Uma pessoa alegar "reação do oprimido" para justificar uma má conduta não faz com que sua conduta melhore, apenas a transforma em imatura e revanchista. Além de ela esquecer que seguindo por esta mesma lógica, ela legitima o opressor "oprimido" por ela a perseguir e agredir outra pessoa para descontar. Onde está a preocupação de militante nessa hora? Não podemos ser inconsequentes e enquanto seres pensantes que somos, devemos entender que certas coisas não estão sob nosso controle. Como o fato de pelo simples motivo de sermos gays, sempre estaremos em maior "destaque" na sociedade, sendo assim, todas as nossas atitudes influenciam na concepção que os demais têm a nosso respeito. Principalmente a nossa forma de lidar com eles e dialogar. E sem o apoio da maioria da sociedade, poderíamos ser massacrados como éramos há poucas décadas atrás.
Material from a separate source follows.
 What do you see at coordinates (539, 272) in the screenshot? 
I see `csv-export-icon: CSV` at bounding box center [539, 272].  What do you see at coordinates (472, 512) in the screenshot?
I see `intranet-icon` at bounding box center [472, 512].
Temos que repensar urgentemente nossa forma de atuação e inserção em sociedade, pois empatia não é uma coisa que se consegue à força e sim com muito diálogo, discussão e debate envolvendo o maior número de pessoas possíveis. Caso contrário, não poderemos ficar chocados com o quanto "a direita está reacionária" e se mobilizando contra os direitos da população LGBT. E enquanto estivermos preocupados em chamar homens gays "heteronormativos" de "GGGG", tentar calar pessoas dentro do próprio meio sem se importar em esclarecer as divergências, querer impor "teorias" e afins, não conseguiremos empatia nem dentro da população LGBT, muito menos da sociedade como um todo. Menos ainda, pensar em dar algum tipo de amparo para as crianças adolescentes e idosos LGBTs.
Porque como poderemos pensar em lembrar e ouvir essas pessoas quando não conseguimos ouvir e dialogar nem com quem está na nossa frente? Nós não pensamos neles, porque se pensássemos colocaríamos nosso ego de lado em função do que realmente importa. Mas o movimento "LGBT" é a única luta "coletiva" onde os membros brigam por "protagonismo".
Rafael Campos.
10/07/2016

Rafael, você tem uma maturidade admirável, incomum para alguém da sua idade. Parabéns por seu texto e suas ideias.